*What you need to do*
Copy out the material below verbatim, from the line with "The image size is (828, 627)." up to and including the line with "Looking at the screenshot, I should [313, 65].". Leave out every other line.

________________________

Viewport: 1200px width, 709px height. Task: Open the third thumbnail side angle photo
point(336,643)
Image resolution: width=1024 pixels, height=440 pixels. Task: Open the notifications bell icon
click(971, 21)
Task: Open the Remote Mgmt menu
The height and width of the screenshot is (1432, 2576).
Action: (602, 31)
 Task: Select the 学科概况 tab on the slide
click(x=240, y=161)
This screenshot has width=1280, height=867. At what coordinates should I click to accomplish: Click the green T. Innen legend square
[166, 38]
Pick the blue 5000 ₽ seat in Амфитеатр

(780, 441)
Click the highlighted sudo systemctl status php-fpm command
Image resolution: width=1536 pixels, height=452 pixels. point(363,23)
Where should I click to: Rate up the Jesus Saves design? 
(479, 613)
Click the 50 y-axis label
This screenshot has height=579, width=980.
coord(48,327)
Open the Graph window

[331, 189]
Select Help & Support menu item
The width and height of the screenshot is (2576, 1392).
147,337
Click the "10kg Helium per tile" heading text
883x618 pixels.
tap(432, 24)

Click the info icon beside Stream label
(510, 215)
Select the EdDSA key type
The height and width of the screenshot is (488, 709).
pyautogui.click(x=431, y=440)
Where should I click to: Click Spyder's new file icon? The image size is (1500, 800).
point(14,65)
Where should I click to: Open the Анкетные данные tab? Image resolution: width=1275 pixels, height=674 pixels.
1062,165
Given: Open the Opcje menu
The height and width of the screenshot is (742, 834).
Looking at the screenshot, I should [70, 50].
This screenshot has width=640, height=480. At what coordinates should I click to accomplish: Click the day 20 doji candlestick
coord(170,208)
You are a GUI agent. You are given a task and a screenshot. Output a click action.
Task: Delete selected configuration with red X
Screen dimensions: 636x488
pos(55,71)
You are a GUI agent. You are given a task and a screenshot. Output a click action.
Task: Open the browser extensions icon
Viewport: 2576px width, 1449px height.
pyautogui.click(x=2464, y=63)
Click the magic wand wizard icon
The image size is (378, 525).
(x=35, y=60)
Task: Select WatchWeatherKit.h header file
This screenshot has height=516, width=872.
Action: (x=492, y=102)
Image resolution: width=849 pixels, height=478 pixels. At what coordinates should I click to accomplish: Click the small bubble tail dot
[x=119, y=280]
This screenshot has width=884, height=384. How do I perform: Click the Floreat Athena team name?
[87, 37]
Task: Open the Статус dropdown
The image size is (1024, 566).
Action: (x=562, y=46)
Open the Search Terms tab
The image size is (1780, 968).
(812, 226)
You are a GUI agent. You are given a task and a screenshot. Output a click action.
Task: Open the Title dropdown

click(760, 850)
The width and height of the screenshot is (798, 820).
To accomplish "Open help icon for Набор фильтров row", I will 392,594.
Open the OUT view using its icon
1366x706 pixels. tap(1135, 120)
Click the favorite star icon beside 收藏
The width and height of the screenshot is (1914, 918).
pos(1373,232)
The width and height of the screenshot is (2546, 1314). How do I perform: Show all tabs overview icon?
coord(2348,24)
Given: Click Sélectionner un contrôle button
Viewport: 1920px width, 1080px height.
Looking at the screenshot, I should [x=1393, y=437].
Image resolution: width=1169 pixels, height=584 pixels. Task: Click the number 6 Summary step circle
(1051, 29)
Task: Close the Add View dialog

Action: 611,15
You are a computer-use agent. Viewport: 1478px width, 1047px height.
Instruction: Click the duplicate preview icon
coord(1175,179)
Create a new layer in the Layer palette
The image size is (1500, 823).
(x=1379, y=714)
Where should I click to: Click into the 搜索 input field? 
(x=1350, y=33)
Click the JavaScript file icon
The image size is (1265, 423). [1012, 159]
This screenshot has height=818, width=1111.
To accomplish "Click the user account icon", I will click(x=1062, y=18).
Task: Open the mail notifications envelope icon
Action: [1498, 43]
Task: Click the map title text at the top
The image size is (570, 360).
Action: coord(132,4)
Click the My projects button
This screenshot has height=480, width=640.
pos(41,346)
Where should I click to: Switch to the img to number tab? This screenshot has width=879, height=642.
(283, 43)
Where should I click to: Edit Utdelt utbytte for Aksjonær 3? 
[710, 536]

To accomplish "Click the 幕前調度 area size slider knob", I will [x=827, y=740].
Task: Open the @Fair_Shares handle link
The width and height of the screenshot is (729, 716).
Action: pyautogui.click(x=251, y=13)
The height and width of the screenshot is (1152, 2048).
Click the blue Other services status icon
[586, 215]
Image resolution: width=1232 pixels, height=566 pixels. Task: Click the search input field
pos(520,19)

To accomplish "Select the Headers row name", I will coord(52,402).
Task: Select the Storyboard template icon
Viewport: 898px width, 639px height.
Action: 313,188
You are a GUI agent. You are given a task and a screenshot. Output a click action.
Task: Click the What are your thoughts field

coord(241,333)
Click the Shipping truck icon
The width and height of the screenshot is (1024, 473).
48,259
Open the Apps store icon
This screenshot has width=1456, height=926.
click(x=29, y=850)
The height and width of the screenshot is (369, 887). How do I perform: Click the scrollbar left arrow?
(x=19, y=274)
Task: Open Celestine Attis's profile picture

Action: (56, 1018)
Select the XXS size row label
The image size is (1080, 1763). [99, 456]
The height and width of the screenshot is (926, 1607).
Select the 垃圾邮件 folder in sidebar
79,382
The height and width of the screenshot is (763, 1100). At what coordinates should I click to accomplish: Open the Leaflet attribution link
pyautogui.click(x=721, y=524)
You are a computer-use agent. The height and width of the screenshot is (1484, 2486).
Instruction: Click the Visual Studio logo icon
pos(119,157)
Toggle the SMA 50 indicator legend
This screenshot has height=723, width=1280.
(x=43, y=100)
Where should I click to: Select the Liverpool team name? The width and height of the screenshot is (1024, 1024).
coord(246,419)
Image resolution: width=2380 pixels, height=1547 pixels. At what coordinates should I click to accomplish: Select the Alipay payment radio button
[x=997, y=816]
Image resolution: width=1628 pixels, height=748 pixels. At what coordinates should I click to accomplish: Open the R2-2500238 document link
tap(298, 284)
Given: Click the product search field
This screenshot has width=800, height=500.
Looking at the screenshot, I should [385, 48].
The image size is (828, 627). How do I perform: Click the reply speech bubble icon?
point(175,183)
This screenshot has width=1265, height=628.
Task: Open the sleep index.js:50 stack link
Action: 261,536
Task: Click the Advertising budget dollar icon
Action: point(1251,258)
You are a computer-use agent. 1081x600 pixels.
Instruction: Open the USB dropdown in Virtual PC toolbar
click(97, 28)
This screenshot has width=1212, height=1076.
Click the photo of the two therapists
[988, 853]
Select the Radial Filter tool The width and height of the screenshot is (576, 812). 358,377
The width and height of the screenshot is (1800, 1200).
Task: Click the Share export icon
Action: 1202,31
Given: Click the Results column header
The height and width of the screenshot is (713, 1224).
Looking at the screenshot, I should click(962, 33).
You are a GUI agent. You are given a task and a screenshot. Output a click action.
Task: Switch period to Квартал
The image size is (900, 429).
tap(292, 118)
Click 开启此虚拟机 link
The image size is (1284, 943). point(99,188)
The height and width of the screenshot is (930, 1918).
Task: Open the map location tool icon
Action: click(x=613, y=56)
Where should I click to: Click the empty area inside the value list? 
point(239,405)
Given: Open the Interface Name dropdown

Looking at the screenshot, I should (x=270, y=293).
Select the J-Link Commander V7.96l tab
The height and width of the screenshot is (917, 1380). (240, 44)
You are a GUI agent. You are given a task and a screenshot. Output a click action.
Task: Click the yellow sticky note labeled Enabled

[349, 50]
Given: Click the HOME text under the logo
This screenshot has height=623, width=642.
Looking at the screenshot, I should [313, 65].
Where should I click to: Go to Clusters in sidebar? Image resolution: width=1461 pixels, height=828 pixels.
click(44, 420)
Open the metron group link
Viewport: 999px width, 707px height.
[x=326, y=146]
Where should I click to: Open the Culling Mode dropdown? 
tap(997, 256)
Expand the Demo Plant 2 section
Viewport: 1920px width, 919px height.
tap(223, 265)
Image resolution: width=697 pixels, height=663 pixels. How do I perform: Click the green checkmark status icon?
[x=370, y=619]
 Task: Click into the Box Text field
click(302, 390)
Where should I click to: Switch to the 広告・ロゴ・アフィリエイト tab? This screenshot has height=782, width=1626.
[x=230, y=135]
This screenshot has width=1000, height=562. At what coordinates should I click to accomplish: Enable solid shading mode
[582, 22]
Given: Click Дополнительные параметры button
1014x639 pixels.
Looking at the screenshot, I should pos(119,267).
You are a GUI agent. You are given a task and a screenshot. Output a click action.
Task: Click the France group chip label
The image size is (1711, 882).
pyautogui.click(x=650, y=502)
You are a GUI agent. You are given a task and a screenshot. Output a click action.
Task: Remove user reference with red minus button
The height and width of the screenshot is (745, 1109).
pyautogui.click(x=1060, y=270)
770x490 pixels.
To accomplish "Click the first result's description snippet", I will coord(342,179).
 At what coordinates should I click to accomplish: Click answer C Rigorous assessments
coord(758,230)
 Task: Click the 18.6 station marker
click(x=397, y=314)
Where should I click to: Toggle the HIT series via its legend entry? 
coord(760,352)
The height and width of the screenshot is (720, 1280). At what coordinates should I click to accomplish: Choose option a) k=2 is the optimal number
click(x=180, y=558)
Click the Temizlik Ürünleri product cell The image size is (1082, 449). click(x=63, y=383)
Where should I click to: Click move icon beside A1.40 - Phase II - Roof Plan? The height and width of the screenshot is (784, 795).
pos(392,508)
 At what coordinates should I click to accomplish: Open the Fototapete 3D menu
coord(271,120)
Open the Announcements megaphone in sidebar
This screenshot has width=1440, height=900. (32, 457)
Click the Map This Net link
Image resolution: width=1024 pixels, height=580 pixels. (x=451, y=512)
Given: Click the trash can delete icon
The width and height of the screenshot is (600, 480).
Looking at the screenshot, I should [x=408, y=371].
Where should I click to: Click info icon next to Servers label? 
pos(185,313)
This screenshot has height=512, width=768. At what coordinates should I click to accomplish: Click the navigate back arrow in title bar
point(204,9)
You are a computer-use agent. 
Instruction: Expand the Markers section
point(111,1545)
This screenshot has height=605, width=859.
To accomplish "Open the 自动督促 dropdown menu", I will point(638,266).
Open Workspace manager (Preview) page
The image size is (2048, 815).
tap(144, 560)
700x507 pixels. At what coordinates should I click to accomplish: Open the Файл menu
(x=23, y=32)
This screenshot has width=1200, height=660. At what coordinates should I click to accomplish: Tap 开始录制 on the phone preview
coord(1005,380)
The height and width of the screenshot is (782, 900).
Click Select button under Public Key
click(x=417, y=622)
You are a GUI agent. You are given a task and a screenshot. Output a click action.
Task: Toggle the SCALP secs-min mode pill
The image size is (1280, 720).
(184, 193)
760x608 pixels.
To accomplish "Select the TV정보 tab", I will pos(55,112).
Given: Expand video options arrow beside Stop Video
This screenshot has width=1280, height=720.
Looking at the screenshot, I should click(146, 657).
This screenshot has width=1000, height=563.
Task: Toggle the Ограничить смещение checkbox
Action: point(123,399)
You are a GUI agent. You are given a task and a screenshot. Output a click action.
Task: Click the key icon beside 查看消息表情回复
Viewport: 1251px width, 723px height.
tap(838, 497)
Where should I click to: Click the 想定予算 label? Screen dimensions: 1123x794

________________________

*Result of this exercise*
The image size is (828, 627). How do I perform: Click the reply speech bubble icon?
point(175,183)
This screenshot has width=1265, height=628.
Task: Open the sleep index.js:50 stack link
Action: 261,536
Task: Click the Advertising budget dollar icon
Action: point(1251,258)
You are a computer-use agent. 1081x600 pixels.
Instruction: Open the USB dropdown in Virtual PC toolbar
click(97, 28)
This screenshot has width=1212, height=1076.
Click the photo of the two therapists
[988, 853]
Select the Radial Filter tool The width and height of the screenshot is (576, 812). 358,377
The width and height of the screenshot is (1800, 1200).
Task: Click the Share export icon
Action: 1202,31
Given: Click the Results column header
The height and width of the screenshot is (713, 1224).
Looking at the screenshot, I should click(962, 33).
You are a GUI agent. You are given a task and a screenshot. Output a click action.
Task: Switch period to Квартал
The image size is (900, 429).
tap(292, 118)
Click 开启此虚拟机 link
The image size is (1284, 943). point(99,188)
The height and width of the screenshot is (930, 1918).
Task: Open the map location tool icon
Action: click(x=613, y=56)
Where should I click to: Click the empty area inside the value list? 
point(239,405)
Given: Open the Interface Name dropdown

Looking at the screenshot, I should (x=270, y=293).
Select the J-Link Commander V7.96l tab
The height and width of the screenshot is (917, 1380). (240, 44)
You are a GUI agent. You are given a task and a screenshot. Output a click action.
Task: Click the yellow sticky note labeled Enabled

[349, 50]
Given: Click the HOME text under the logo
This screenshot has height=623, width=642.
Looking at the screenshot, I should [313, 65].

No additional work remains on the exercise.